WORK REQUIRED
Each line from the one containing "Image resolution: width=465" through the last line of the records below is to be set down exactly; the rest stays out.

Saved data entries

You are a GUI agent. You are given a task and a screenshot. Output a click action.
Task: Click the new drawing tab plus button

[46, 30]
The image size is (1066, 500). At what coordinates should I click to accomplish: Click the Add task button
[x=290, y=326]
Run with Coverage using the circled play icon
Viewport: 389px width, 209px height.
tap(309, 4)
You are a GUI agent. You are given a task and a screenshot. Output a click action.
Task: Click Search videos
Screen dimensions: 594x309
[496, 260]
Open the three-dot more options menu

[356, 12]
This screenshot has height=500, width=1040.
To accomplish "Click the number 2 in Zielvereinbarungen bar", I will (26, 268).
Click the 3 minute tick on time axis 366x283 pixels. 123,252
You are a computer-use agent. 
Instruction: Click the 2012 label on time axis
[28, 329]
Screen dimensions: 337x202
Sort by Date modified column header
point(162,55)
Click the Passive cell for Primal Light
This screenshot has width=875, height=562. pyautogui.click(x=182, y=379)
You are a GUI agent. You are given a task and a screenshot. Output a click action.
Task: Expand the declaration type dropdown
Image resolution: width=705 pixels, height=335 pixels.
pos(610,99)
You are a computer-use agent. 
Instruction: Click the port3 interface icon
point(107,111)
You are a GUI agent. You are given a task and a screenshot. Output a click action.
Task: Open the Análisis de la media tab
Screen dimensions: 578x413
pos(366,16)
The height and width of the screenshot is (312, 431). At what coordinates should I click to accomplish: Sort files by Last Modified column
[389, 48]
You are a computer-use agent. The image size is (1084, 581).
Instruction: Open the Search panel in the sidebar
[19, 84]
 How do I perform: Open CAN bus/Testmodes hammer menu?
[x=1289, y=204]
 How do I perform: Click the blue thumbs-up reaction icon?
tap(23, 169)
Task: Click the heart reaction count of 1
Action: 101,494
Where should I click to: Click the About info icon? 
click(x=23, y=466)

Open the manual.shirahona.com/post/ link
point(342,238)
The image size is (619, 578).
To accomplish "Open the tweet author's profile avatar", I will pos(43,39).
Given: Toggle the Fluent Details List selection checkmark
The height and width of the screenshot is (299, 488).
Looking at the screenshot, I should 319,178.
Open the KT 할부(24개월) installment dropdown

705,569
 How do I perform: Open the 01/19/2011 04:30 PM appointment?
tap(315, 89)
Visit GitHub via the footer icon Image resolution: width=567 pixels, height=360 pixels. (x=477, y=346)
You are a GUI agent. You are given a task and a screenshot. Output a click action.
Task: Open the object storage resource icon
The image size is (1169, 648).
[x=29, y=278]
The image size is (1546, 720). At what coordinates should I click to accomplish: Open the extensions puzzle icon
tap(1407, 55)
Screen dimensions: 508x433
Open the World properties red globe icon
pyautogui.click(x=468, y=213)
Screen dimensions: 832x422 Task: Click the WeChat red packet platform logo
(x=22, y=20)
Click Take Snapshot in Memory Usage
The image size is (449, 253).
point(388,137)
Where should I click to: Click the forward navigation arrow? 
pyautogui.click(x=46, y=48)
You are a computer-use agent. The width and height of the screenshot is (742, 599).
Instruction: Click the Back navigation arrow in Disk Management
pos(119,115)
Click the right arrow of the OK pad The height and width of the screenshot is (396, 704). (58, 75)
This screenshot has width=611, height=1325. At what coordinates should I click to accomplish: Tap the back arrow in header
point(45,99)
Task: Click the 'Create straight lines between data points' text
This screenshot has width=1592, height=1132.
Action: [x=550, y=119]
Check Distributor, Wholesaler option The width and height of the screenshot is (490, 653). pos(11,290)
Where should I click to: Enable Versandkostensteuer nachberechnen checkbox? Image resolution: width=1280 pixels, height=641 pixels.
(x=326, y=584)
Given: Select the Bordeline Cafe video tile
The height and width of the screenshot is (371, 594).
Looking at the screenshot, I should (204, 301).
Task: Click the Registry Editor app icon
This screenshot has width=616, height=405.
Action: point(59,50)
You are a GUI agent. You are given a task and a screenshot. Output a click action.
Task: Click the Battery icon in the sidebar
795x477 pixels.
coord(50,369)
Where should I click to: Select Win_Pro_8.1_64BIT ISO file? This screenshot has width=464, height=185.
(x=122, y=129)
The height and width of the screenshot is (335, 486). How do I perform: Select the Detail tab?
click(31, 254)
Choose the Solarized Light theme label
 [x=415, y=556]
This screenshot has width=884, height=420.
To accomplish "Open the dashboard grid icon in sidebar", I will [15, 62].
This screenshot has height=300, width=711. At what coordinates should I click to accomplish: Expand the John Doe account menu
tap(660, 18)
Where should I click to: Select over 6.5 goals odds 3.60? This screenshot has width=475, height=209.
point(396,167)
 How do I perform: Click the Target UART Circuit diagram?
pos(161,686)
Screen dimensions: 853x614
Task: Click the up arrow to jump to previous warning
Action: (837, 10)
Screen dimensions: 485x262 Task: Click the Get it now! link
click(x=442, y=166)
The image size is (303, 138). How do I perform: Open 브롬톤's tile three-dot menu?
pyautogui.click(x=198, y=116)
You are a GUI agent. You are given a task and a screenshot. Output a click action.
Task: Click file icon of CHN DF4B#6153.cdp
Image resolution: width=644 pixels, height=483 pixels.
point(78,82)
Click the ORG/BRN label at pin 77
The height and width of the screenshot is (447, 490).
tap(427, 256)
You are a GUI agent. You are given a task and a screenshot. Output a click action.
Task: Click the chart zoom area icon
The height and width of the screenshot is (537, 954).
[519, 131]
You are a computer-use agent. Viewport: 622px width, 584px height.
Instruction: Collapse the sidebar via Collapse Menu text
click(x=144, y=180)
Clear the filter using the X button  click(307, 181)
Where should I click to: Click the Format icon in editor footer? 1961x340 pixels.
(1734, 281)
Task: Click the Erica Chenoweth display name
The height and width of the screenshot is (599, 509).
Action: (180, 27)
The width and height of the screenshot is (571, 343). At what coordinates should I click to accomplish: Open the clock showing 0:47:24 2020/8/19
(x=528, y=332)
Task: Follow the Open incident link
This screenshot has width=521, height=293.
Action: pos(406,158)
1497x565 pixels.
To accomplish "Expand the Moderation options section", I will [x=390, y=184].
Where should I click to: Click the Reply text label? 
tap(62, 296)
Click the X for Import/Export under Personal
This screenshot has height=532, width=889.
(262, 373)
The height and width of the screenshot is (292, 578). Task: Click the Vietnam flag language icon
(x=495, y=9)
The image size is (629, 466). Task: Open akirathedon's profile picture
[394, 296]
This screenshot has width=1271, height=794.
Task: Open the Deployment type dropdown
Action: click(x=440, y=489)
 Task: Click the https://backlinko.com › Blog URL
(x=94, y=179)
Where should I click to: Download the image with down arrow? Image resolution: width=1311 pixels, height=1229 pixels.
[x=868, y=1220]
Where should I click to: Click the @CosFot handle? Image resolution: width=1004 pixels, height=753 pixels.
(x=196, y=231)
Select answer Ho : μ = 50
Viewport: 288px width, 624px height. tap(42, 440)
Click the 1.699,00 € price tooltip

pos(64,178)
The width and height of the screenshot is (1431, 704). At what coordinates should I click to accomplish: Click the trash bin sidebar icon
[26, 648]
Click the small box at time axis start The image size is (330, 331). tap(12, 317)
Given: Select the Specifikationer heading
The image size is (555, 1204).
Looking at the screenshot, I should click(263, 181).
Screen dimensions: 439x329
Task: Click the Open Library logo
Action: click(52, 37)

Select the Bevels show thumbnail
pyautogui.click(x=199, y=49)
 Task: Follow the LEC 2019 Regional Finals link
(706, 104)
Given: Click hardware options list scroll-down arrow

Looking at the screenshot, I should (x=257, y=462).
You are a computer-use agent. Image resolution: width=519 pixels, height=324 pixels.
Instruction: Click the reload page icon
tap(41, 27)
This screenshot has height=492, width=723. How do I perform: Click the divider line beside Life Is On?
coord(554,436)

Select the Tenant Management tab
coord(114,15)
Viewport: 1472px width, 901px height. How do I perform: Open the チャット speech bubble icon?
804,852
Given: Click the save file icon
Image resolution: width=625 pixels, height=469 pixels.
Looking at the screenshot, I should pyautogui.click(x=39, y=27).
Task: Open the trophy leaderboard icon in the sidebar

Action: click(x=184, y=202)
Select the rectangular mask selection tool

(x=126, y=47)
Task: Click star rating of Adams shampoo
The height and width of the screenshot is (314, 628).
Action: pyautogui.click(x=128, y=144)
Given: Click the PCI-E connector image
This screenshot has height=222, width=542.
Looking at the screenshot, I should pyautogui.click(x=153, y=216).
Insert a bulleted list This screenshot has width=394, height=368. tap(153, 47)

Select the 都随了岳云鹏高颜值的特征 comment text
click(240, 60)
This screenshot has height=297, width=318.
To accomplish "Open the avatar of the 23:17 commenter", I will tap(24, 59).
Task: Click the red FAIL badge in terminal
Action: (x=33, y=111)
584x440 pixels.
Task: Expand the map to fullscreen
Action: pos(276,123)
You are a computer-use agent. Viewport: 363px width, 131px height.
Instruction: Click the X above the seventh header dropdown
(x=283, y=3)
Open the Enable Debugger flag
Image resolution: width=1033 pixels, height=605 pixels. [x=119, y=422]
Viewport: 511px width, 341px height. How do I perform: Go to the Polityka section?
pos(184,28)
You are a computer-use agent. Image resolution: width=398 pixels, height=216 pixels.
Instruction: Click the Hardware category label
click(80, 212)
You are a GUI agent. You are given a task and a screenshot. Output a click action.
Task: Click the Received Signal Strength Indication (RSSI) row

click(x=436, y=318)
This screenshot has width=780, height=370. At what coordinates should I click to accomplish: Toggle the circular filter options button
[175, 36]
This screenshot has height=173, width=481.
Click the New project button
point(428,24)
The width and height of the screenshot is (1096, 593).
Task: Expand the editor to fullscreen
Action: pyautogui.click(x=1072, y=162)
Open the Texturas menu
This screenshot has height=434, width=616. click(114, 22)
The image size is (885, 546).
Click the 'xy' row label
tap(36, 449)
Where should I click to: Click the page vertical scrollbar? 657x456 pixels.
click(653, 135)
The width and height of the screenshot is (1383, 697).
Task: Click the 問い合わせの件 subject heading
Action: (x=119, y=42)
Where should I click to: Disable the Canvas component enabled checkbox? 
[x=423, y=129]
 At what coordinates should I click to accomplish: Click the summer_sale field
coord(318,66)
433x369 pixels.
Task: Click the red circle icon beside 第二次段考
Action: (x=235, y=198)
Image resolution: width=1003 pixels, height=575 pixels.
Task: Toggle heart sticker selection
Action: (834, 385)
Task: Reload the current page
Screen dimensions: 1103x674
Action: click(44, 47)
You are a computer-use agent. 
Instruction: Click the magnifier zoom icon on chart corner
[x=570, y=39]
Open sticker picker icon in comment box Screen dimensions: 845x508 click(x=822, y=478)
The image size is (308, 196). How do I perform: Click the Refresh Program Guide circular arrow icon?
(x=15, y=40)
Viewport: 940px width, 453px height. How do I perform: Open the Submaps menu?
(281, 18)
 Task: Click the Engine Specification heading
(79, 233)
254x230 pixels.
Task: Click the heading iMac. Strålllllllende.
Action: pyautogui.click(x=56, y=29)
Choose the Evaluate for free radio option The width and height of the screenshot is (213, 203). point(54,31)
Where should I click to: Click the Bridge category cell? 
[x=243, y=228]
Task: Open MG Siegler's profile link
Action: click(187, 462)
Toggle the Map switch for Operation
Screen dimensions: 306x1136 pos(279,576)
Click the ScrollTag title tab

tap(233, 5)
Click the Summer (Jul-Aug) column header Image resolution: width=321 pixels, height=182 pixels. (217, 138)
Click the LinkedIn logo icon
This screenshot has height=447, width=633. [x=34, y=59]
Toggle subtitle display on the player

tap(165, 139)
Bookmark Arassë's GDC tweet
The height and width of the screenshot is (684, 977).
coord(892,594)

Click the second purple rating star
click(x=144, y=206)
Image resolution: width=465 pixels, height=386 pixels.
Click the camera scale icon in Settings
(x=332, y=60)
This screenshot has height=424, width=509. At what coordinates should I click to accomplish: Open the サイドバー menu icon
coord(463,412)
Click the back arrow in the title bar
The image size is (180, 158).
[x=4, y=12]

RESPONSE TO THIS TASK
Image resolution: width=465 pixels, height=386 pixels.
Click the camera scale icon in Settings
(x=332, y=60)
This screenshot has height=424, width=509. At what coordinates should I click to accomplish: Open the サイドバー menu icon
coord(463,412)
Click the back arrow in the title bar
The image size is (180, 158).
[x=4, y=12]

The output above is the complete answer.